I'm not exactly sure what is being dumbed-down specifically in Gnome, but things are being written with less CLI accessibility, and less general control overall. Go on, give people who won't support their own machines, and don't want flexibility and control these options. But stop taking them away from everyone else who cannot write apps or roll their own distro (if that would even help). This isn't innovation by any stretch.

I'd happily live in a world without sudo, Unity, or Ubuntu at all for that matter. I'm glad they make some people happy - at least until they want to actually do something with the OS configuration-wise. Heck, people have problems setting alternate DNS resolvers in Ubuntu, which should be simple in an OS that claims user-friendliness for the average user.
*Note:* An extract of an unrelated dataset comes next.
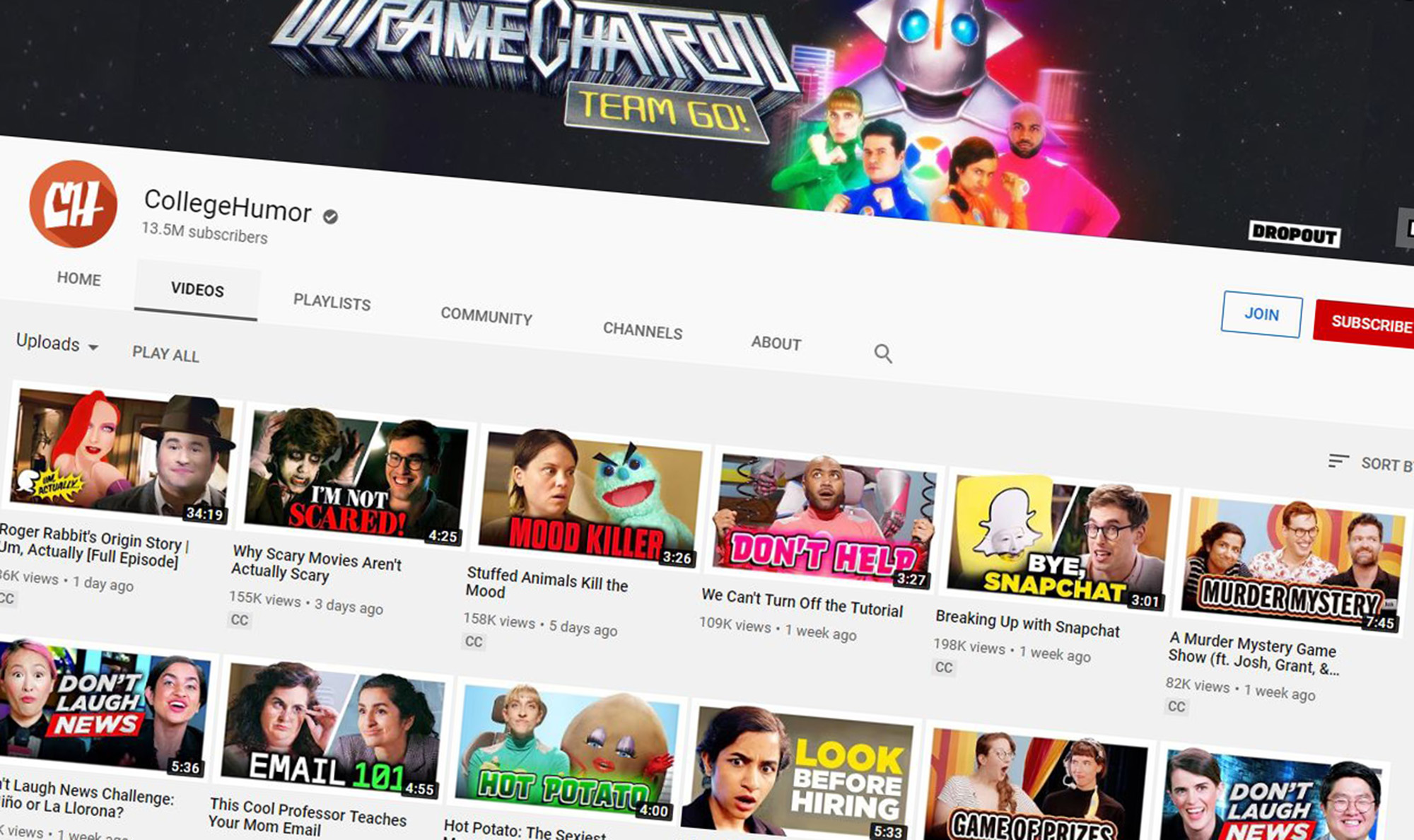Switch to the Playlists tab
Image resolution: width=1414 pixels, height=840 pixels.
click(332, 303)
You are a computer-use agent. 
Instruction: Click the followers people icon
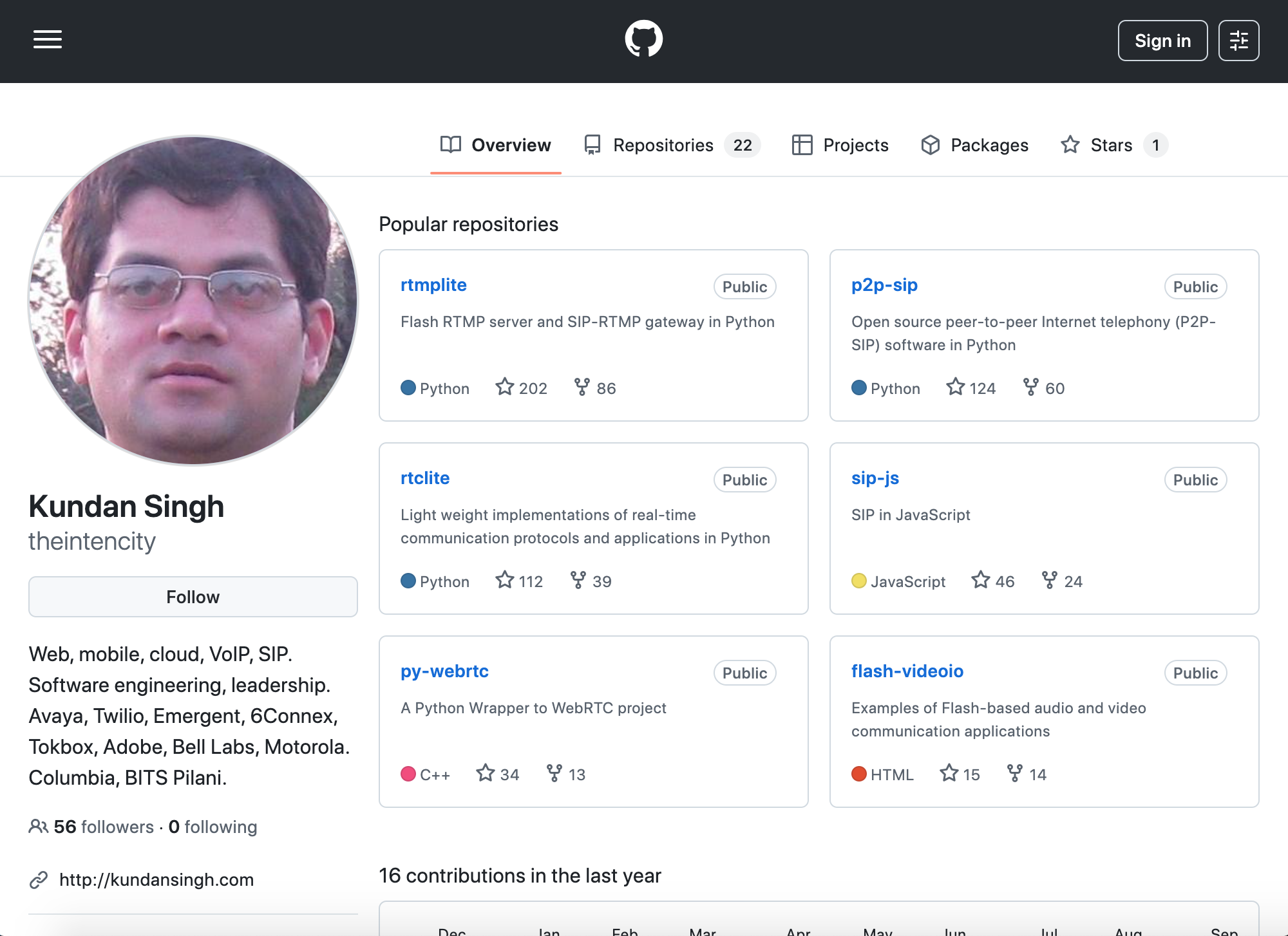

Go ahead, give them something Windows-like without the price tag. You can even give them those MS "Fix it for me" buttons and help troubleshooting systems that only work half the time. But dream on about giving people systems that require no documentation - it isn't working for MS (but what does MS care, they've gone to the forum help model, they are too big to care, and they already have your money), and it isn't working for Linux distros/desktops/apps.

I'll take a slightly clunky system over a polished turd any day.